I feel a hand shaking me, and I am pulled from my nightmare by my wife who says I was crying out softly, although she couldn’t understand what I was trying to say. I lie there for a little while with a feeling of utter fear still pulsing within me. I get up, go get a glass of tea. When I go back to bed, I flip though the channels on TV to distract my mind. Watching nothing interesting for 10 minutes, I click it off, close my eyes, and go back to sleep. This time without dreaming at all.

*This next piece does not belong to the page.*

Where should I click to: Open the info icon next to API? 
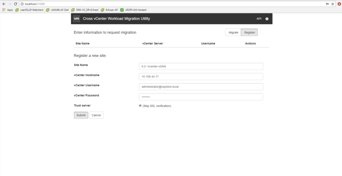pyautogui.click(x=267, y=19)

Yesterday was my best day ever waiting tables. Went home at the end of the day with $210. Not too shabby for 9 hours of work. Or at least not too shabby for someone who isn’t quite as far in life as to have a nice, stable full time job. For now I suppose I can satiate myself with $23/hour. Now if I could just get that many people to come into the restaurant every day, at that rate I could make a little over $50k/year. Of course I would have to work 6 days a week all year long with no vacation or extra days off to pull that off. Waiting tables is decent money for students or those waiting to get into a better line of work. It’s hell if you’re stuck there with no good prospects of a better career.
Also, if anyone knows of any tricks on how to get my cats to shut up in the morning I am all ears. We have taken to locking them both in our bedroom at night because otherwise they chase each other around and eventually end up in a more serious fight complete with those lovely cat screams. They can’t do that if they’re in our little bedroom, but it is still amazing the amount of noise two cats can make at 4am. Especially when one wants to get a nice full night’s rest. Nothing quite as enjoyable as getting up at 6:30am, defeated. Walking to the kitchen to feed the victorious cats, who promptly go find a nice cozy place to snooze after having successfully obtained and enjoyed their breakfast. I think today will be a great day for a little snooze in between shifts. If the cats don’t wake me up to try to get an early dinner.